Washington confirmou que possui armas militares no espaço.


A China pediu na terça-feira (15) que os Estados Unidos interrompam a expansão de suas capacidades militares no espaço, um dia após o secretário da Força Aérea americana, Troy Meink, confirmar publicamente que Washington mantém armas de controle espacial em órbita.

Durante uma entrevista coletiva, o porta-voz do Ministério das Relações Exteriores da China, Guo Jiakun, afirmou que Pequim defende o uso pacífico do espaço e se opõe a uma corrida armamentista ou à transformação do espaço em uma zona de guerra.

“A China defende o uso pacífico do espaço sideral e sua manutenção em segurança, e se opõe a qualquer corrida armamentista no espaço sideral ou a qualquer tentativa de armá-lo e transformá-lo em uma zona de guerra”, declarou Guo.

A manifestação ocorreu após Meink afirmar, na segunda-feira (14), que os EUA possuem armas posicionadas em órbita capazes de proteger forças militares americanas contra ações hostis de adversários. O secretário não informou quais sistemas foram empregados nem quando foram colocados no espaço.

Uma das possibilidades levantadas por especialistas é que os EUA tenham desenvolvido sistemas coorbitais antissatélite. Essas armas utilizariam uma espaçonave para se aproximar de outro satélite em órbita e poderiam lançar projéteis ou outros dispositivos para desativá-lo.

Segundo Clayton Swope, vice-diretor do Aerospace Security Project, do Center for Strategic and International Studies (CSIS, na sigla em inglês), a Rússia possui histórico de interesse nesse tipo de tecnologia desde a Guerra Fria. Sistemas antissatélite também foram testados por Estados Unidos, China e Rússia.

A destruição física de satélites, porém, pode produzir grandes quantidades de detritos espaciais. Esses fragmentos podem permanecer em órbita durante anos e atingir outros satélites, aumentando os riscos para sistemas utilizados por diferentes países.

Além das armas convencionais, autoridades americanas afirmam que a Rússia trabalha no desenvolvimento de capacidades espaciais de natureza nuclear. Segundo informações da inteligência dos EUA divulgadas anteriormente, Moscou teria buscado desenvolver uma arma capaz de gerar uma grande onda de energia eletromagnética para inutilizar satélites. O governo russo nega essa acusação.

Uma eventual arma desse tipo poderia afetar satélites comerciais e governamentais utilizados para previsão meteorológica, resposta a desastres e navegação global. Sistemas de navegação por satélite também são empregados em setores como transporte marítimo, logística, serviços de emergência e operações financeiras.

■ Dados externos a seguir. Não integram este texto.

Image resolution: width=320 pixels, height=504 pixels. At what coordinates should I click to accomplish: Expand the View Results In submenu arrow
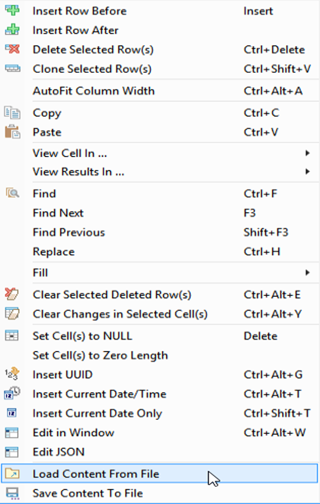(308, 171)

O avanço das capacidades espaciais também está relacionado ao projeto Golden Dome, defendido pelo presidente norte-americano Donald Trump. A iniciativa prevê uma ampla rede de defesa antimísseis, incluindo interceptadores que poderiam permanecer em órbita e ser acionados para destruir mísseis durante o voo.

Meink afirmou que o programa americano de interceptadores espaciais avançou de um contrato inicial para equipamentos prontos para voo em menos de um ano. O secretário, porém, não apresentou detalhes sobre os sistemas.

O Tratado do Espaço Sideral, de 1967, proíbe armas nucleares e outras armas de destruição em massa em órbita, mas não estabelece uma proibição geral sobre armas convencionais no espaço. A ausência de uma restrição específica mantém aberta uma área de disputa jurídica e estratégica sobre os limites da militarização espacial.